Tarefa 6 – Curso REP! – Ana Paula Nunes dos Santos

Data

6 de agosto de 2020

Cursista

Ana Paula Nunes dos Santos

Função

Professora de Ensino Fund.I e Ed. Infantil

DRE / Unidade Educacional

Itaquera

Escola

Emei Parque Savoy City

 

TAREFA CONCLUSÃO

CURSO: RESPEITAR É PRECISO

CURSISTA: Ana Paula Nunes dos Santos

TEMA: Conselho mirim – criança como sujeito de direito, com vez e voz!

JUSTIFICATIVA

Sou professora de uma escola nova de educação infantil onde surgem novas ideias para melhorias a todo momento. Mas, como colocar ideias provindas daqueles que compõe a maior parte de toda ela? Como dar voz para aqueles que muitas vezes são considerados sem voz? Uma ótima opção é a formação de um Conselho Mirim que garante um dos grandes espaços para o exercício da autonomia e protagonismo das crianças auxiliando a gestar a escola contribuindo com o olhar infantil. Dar voz e vez para as crianças, é considera-la como cidadã de capacidade para ser titular de direitos, ou seja, sujeito de direitos.

OBJETIVOS

*Proporcionar a participação das crianças na gestão democrática;

*Contribuir para o diálogo entre crianças e adultos, respeitando a cultura infantil;

*Qualificar e valorizar a visão das crianças em igualdade com o dos adultos;

*Fomentar a autoria das crianças na reflexão e tomada de decisões sobre assuntos de interesse da escola;

* Problematizar a realidade local e apontar encaminhamentos.

METODOLOGIA

Á princípio, é importante que todos os funcionários da EU tenham conhecimento sobre o que é Direitos Humanos. Por isso, trazer formações sobre o tema nas reuniões coletivas é uma alternativa bem interessante. Com o vídeo “Direitos Humanos para crianças”, da Secretaria Especial de Direitos Humanos do governo Federal, pode se trazer uma sensibilização sobre, como cada criança em seu contexto particular e familiar, pode aprender e tornar-se cidadão de direito com ensinamentos aprendidos dentro do ambiente escolar.

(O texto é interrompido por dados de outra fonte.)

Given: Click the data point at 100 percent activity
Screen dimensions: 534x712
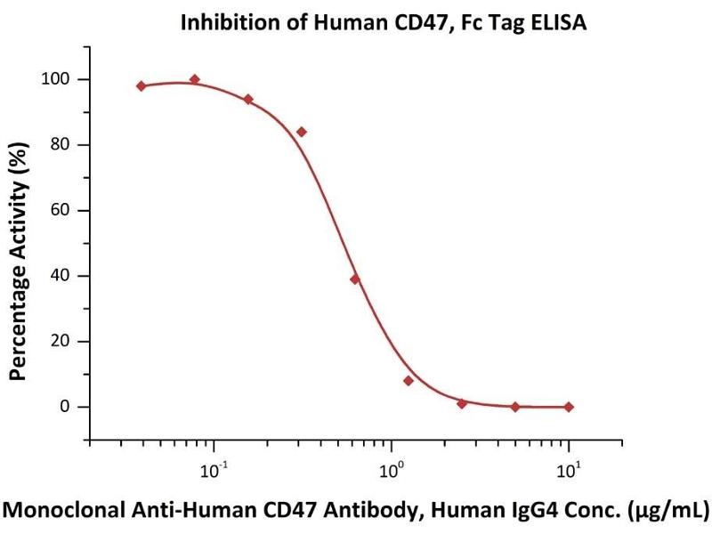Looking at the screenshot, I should tap(195, 79).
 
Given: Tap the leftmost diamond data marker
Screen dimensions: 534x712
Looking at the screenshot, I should tap(142, 85).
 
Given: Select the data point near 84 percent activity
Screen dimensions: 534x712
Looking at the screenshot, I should tap(302, 132).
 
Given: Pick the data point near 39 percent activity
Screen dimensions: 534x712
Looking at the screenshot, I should tap(355, 279).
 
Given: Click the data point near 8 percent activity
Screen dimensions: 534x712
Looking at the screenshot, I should tap(409, 380).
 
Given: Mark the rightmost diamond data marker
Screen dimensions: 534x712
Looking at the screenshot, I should tap(569, 407).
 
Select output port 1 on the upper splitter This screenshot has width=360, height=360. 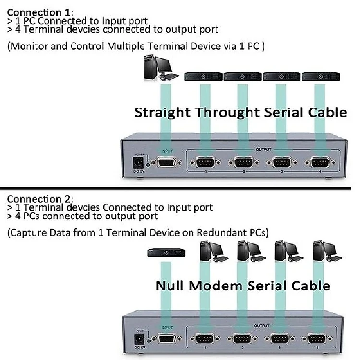[x=205, y=163]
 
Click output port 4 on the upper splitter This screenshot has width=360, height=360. [x=320, y=163]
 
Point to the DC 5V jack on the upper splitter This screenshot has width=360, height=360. [x=139, y=161]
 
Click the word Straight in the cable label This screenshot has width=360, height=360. [x=162, y=113]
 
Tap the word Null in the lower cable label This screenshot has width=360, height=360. [x=170, y=286]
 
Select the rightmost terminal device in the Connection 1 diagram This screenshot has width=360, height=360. [x=320, y=76]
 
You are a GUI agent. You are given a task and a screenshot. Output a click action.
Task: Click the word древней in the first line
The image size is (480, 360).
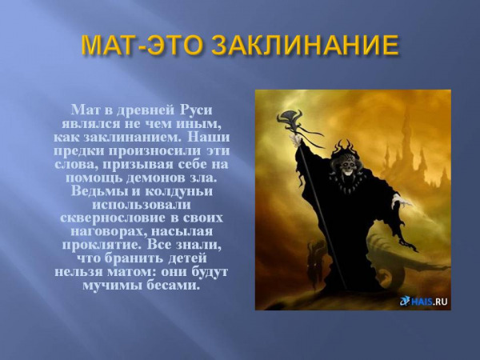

Mas, por que falar de Direitos Humanos? De acordo com o Plano Nacional de Promoção, Proteção e Defesa do Direito de Crianças e Adolescentes à Convivência familiar e comunitária, a palavra “sujeito” traduz a concepção de criança como indivíduo autônomo e íntegro, dotado de personalidade e vontade própria que, na sua relação com o adulto, não pode ser tratado como ser passivo ou subalterno, devendo participar das decisões que lhe dizem respeito, sendo ouvido e considerado em conformidade com sua capacidade e grau de desenvolvimento. Com isso, reconhecemos a escola como um espaço privilegiado para a formação de sujeitos de direitos, tanto para o desenvolvimento das habilidades e conhecimentos necessários, quanto para a construção e vivência dos DH desde a infância. Neste sentido, é fundamental que os professores conscientes de sua tarefa, reflitam sobre o modo como concebem suas prática educativas e sobre a forma como entendem a infância, os DH e seu papel na mudança social. Equipados com os princípios dos direitos humanos e um conhecimento das lutas envolvidas em sua conquista, cidadãos de todas as idades, inclusive as crianças, podem debater o que precisa ser mantido e o que é preciso mudar.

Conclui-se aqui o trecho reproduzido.